= Ishikari Ainu =

Subgroup of the Ainu people in Japan

The Ishikari Ainu (Japanese: 石狩アイヌ, Ainu: イシカラ・ウン・クル, Ishkar-un-kur) are a subgroup of the Hokkaido Ainu people, residing generally in the Ishikari river basin (former Ishikari province, now the Ishikari, Sorachi, and Kamikawa subprefectures), excluding the Ainu who live near Chitose River. Around the 17th century, it was one of the most powerful Ainu subgroups on Hokkaido, along with the Shumukuru Ainu and Menashikuru Ainu to the south and southeast, respectively. Their numbers have declined sharply since.

== Origins ==
The origins of the Ishikari subgroup, like the general Ainu people, is unclear and is still undergoing research. Archaeologist Haruo Oi posits that Ainu settled around the Ishikari river basin after the destruction of the Northern Fujiwara clan around the end of the Satsumon culture, as a part of the greater Ainu migration out of Tohoku. Furthermore, Haukase, a 17th-century Ishikari Ainu chief, stated that "we are ancestors of the Takaoka (currently Hirosaki), went to the Tsugaru Peninsula for maritime trade".

== History ==

=== 1600s ===
Though there are no records detailing the Ishikari Ainu pre-1600s, Around the time of Shakushain's rise to power in the mid 17th-century, the aforementioned Haukase was building a large native force to influence the Ainu living in the Ishikari river basin from Mashike to Otaru. He succeeded, and established an alliance with the Uryu Ainu as well, making him one of the most prominent Ainu figures at the time.

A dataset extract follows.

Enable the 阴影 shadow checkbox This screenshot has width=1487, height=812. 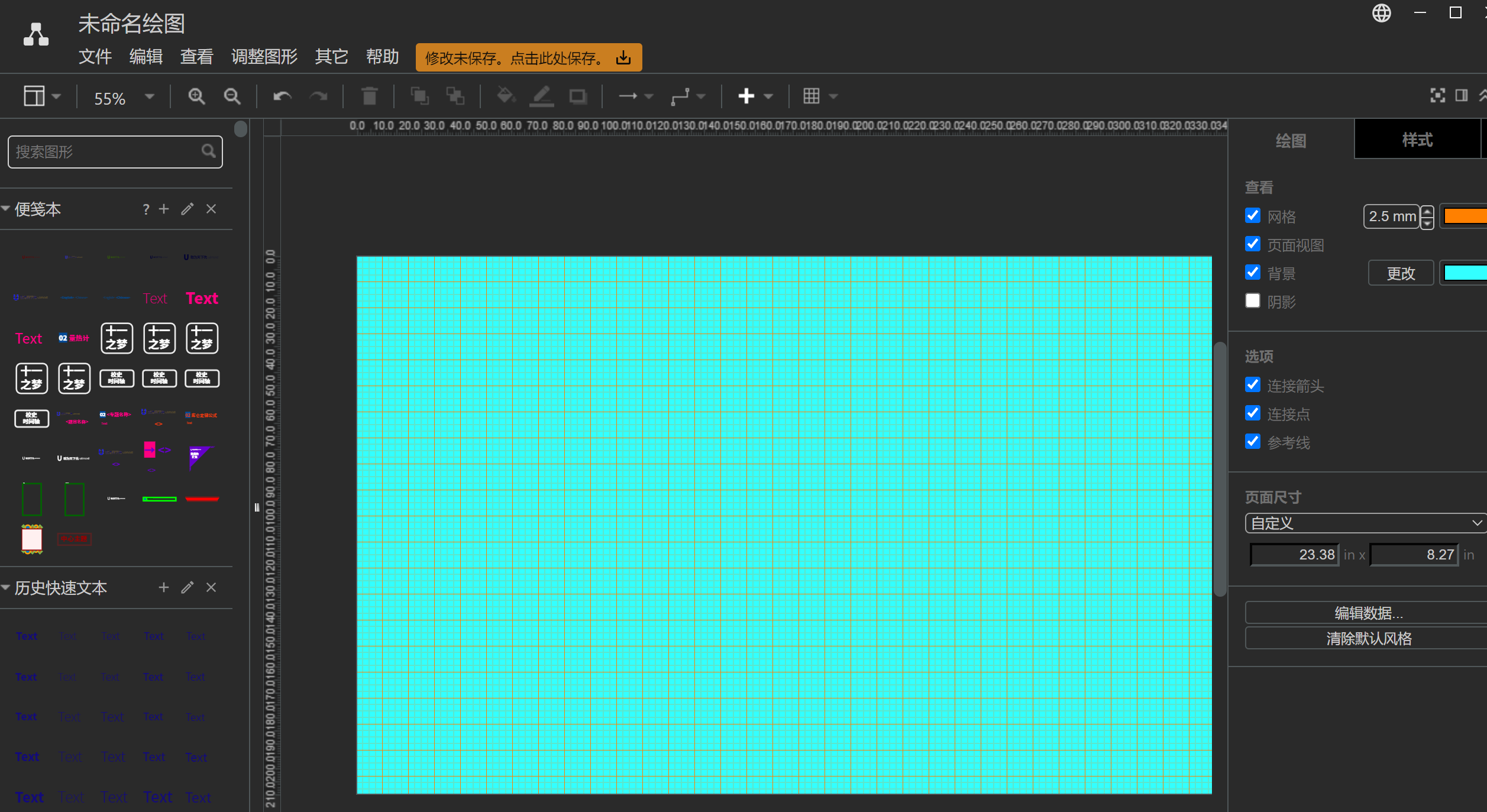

In the face of Shakushain's revolts and general turbulence on Hokkaido, Haukase consistently stayed neutral. Even after the end of Shakushain's Revolt, Haukase resisted the Matsumae clan's embargo on Ainu goods and demands for submission. However, as other Ainu clans, wishing to resume trade with the Matsumae, led to Haukase eventually conceding and submitting to Matsumae hegemony.

=== Recent History ===
To stimulate trade, the Matsumae established the "Thirteen Posts of Ishikari", headed under thirteen powerful Matsumae merchants. Under the Matsumae Clan's domination, autonomy by the Ishikari Ainu became difficult to exercise, and they found their way of life constantly threatened by the Japanese traders who now visited the Ishikari River often.

In 1723, over 200 Ishikari Ainu starved to death due to a poor bounty of autumn salmon. In 1780, over 647 Ishikari Ainu due to a smallpox pandemic, and more than 800 died to another pandemic in 1818. The Ishikari Ainus' population sharply declined since, due to the destruction of traditional ways of life and introduction of infectious diseases, from over three thousand in 1809 to around 600 in 1855.

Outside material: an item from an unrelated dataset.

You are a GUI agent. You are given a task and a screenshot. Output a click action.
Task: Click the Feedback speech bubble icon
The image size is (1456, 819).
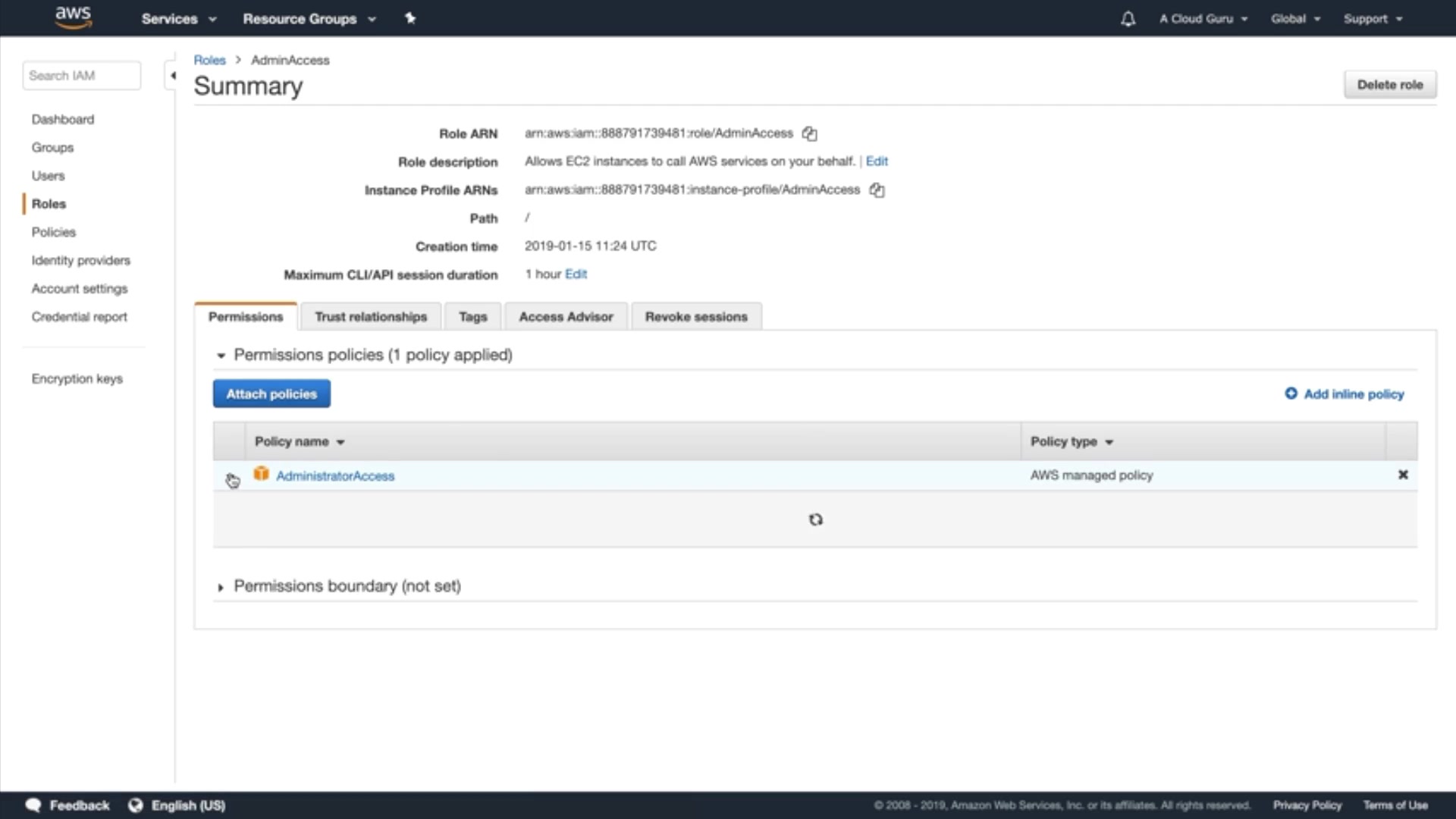pyautogui.click(x=33, y=805)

During the Meiji Restoration, the number of Japanese immigrants increased dramatically. The Ishikari Ainu were forced to adapt to new ways of life under the rapidly industrializing government. Hiromichi Kono, a Japanese anthropologist in the early 1900s, hypothesized that the Shumukuru Ainu were a subgroup of the Ishikari Ainu on examination of Ainu tombstones. Today, there is no more distinction between the various subgroups of Hokkaido Ainu, and descendants of the Ishikari subgroup are among many Ainu today.